**Action item**
Transcribe exactly the lines that fall between the one holding "Click the middle round hole on upper arm" and the one holding "Click the Love", inclusive, from the entries below.

----------

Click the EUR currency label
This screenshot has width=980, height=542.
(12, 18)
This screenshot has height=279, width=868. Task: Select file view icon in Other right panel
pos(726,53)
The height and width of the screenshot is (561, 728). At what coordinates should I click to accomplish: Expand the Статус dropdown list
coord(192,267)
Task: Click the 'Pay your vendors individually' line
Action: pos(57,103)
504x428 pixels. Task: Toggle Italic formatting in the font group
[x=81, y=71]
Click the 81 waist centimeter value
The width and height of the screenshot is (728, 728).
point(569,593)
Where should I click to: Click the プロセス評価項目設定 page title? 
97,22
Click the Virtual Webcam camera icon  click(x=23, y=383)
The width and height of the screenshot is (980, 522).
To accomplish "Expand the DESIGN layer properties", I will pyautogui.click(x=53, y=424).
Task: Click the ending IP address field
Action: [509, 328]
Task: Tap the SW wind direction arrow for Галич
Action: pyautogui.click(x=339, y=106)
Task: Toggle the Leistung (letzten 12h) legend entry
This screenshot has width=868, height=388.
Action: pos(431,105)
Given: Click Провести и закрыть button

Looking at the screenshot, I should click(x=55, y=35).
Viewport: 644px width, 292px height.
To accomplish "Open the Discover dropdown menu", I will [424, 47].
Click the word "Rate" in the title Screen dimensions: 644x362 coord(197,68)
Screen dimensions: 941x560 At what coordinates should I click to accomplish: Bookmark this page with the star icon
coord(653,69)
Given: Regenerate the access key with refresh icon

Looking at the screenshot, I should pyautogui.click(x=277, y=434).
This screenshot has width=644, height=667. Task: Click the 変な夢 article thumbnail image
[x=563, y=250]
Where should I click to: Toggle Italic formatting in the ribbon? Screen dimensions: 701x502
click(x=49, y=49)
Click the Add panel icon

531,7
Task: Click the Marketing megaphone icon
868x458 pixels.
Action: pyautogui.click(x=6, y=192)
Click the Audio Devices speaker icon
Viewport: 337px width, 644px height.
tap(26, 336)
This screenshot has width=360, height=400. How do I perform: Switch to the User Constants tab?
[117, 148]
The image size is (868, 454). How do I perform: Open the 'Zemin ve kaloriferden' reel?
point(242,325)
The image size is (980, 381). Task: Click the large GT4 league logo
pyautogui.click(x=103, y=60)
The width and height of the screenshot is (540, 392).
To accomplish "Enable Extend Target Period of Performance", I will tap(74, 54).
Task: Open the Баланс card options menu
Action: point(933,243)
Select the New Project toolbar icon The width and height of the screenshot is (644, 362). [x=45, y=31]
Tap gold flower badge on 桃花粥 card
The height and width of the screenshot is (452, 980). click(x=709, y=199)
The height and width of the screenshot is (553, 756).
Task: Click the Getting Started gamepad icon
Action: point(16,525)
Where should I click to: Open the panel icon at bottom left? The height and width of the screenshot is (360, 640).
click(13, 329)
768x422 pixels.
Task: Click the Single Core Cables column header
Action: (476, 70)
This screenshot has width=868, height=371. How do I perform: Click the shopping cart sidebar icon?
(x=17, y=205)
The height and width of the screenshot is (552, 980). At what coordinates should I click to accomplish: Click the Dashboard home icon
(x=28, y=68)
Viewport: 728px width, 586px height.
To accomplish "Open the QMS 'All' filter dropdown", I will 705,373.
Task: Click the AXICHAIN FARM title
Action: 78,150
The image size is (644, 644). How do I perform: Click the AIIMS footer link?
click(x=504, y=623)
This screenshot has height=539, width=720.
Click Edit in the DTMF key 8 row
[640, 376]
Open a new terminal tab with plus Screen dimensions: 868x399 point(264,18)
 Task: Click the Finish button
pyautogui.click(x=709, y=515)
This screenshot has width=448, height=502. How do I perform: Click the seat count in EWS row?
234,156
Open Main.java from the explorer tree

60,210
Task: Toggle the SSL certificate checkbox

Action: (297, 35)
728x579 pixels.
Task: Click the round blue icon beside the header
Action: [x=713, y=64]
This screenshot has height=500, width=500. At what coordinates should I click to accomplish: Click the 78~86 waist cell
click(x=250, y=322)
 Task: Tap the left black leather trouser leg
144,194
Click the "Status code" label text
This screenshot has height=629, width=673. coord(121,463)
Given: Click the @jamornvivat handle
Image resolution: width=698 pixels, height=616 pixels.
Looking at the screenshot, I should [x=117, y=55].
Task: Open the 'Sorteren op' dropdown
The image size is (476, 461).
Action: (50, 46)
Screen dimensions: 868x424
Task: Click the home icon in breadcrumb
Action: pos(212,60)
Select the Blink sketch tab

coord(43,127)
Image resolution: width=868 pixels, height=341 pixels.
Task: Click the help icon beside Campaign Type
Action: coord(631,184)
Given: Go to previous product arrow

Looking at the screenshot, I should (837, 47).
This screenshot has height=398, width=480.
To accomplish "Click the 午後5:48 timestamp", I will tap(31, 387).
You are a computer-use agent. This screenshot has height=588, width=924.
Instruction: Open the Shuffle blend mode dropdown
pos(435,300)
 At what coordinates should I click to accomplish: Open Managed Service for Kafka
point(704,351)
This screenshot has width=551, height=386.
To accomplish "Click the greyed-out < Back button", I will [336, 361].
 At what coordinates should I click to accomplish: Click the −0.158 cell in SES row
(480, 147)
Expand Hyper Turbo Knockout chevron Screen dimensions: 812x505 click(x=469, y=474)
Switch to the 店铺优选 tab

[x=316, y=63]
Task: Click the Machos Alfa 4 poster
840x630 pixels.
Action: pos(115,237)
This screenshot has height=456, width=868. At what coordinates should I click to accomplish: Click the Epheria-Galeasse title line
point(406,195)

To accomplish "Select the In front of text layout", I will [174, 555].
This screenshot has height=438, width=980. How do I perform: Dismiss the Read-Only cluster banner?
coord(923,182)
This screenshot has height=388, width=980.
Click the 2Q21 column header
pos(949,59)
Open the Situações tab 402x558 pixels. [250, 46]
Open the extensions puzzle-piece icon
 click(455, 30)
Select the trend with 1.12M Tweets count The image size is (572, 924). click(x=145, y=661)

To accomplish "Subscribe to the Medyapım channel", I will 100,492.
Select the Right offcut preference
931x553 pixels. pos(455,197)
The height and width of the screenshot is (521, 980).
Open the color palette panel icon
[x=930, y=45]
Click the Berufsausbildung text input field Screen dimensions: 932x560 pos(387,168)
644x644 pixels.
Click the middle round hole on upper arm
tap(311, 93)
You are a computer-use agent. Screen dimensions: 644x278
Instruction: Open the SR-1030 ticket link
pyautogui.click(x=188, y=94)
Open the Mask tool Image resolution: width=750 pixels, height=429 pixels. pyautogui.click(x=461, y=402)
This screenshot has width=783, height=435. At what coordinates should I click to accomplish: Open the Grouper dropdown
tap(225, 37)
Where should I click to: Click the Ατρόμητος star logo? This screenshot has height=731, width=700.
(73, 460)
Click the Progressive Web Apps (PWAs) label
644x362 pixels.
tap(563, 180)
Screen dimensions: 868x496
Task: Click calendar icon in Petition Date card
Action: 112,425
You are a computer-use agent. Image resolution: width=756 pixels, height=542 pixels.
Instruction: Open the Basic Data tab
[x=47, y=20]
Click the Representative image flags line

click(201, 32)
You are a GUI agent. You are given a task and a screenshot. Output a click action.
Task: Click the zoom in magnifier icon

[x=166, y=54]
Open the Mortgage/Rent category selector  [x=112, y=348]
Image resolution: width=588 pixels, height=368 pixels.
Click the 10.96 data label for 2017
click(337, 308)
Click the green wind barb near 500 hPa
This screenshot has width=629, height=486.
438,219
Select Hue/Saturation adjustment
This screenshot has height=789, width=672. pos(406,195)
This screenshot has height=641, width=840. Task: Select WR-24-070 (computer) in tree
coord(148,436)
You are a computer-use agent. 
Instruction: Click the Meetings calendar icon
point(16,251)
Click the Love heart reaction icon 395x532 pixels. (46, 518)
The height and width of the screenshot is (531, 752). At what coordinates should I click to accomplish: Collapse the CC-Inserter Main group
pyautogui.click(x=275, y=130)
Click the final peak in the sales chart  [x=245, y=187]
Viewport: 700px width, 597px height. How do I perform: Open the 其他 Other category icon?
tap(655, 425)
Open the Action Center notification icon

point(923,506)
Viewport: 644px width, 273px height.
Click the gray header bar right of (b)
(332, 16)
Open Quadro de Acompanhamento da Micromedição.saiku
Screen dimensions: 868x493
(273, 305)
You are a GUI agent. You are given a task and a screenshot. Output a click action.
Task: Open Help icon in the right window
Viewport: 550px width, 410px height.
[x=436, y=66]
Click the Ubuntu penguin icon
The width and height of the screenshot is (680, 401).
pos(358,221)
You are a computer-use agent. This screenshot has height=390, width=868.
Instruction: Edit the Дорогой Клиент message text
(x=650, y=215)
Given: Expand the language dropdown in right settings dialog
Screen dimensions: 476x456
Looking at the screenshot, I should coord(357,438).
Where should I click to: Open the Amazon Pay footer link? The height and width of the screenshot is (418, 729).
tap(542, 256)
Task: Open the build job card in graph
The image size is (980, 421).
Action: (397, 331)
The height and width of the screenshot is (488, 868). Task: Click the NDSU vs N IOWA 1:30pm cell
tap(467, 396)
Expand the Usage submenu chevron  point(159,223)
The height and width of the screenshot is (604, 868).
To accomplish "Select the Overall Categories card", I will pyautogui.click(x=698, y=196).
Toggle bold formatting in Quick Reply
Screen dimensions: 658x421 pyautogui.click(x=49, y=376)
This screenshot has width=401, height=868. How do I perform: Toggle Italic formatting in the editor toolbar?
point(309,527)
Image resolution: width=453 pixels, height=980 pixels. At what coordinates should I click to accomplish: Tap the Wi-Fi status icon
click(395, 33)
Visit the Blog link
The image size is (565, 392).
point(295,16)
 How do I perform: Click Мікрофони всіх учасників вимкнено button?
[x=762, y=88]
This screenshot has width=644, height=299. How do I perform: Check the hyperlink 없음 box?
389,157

----------

**Result of the task**
Click the middle round hole on upper arm
tap(311, 93)
You are a computer-use agent. Screen dimensions: 644x278
Instruction: Open the SR-1030 ticket link
pyautogui.click(x=188, y=94)
Open the Mask tool Image resolution: width=750 pixels, height=429 pixels. pyautogui.click(x=461, y=402)
This screenshot has width=783, height=435. At what coordinates should I click to accomplish: Open the Grouper dropdown
tap(225, 37)
Where should I click to: Click the Ατρόμητος star logo? This screenshot has height=731, width=700.
(73, 460)
Click the Progressive Web Apps (PWAs) label
644x362 pixels.
tap(563, 180)
Screen dimensions: 868x496
Task: Click calendar icon in Petition Date card
Action: 112,425
You are a computer-use agent. Image resolution: width=756 pixels, height=542 pixels.
Instruction: Open the Basic Data tab
[x=47, y=20]
Click the Representative image flags line

click(201, 32)
You are a GUI agent. You are given a task and a screenshot. Output a click action.
Task: Click the zoom in magnifier icon

[x=166, y=54]
Open the Mortgage/Rent category selector  [x=112, y=348]
Image resolution: width=588 pixels, height=368 pixels.
Click the 10.96 data label for 2017
click(337, 308)
Click the green wind barb near 500 hPa
This screenshot has width=629, height=486.
438,219
Select Hue/Saturation adjustment
This screenshot has height=789, width=672. pos(406,195)
This screenshot has height=641, width=840. Task: Select WR-24-070 (computer) in tree
coord(148,436)
You are a computer-use agent. 
Instruction: Click the Meetings calendar icon
point(16,251)
Click the Love heart reaction icon 395x532 pixels. (46, 518)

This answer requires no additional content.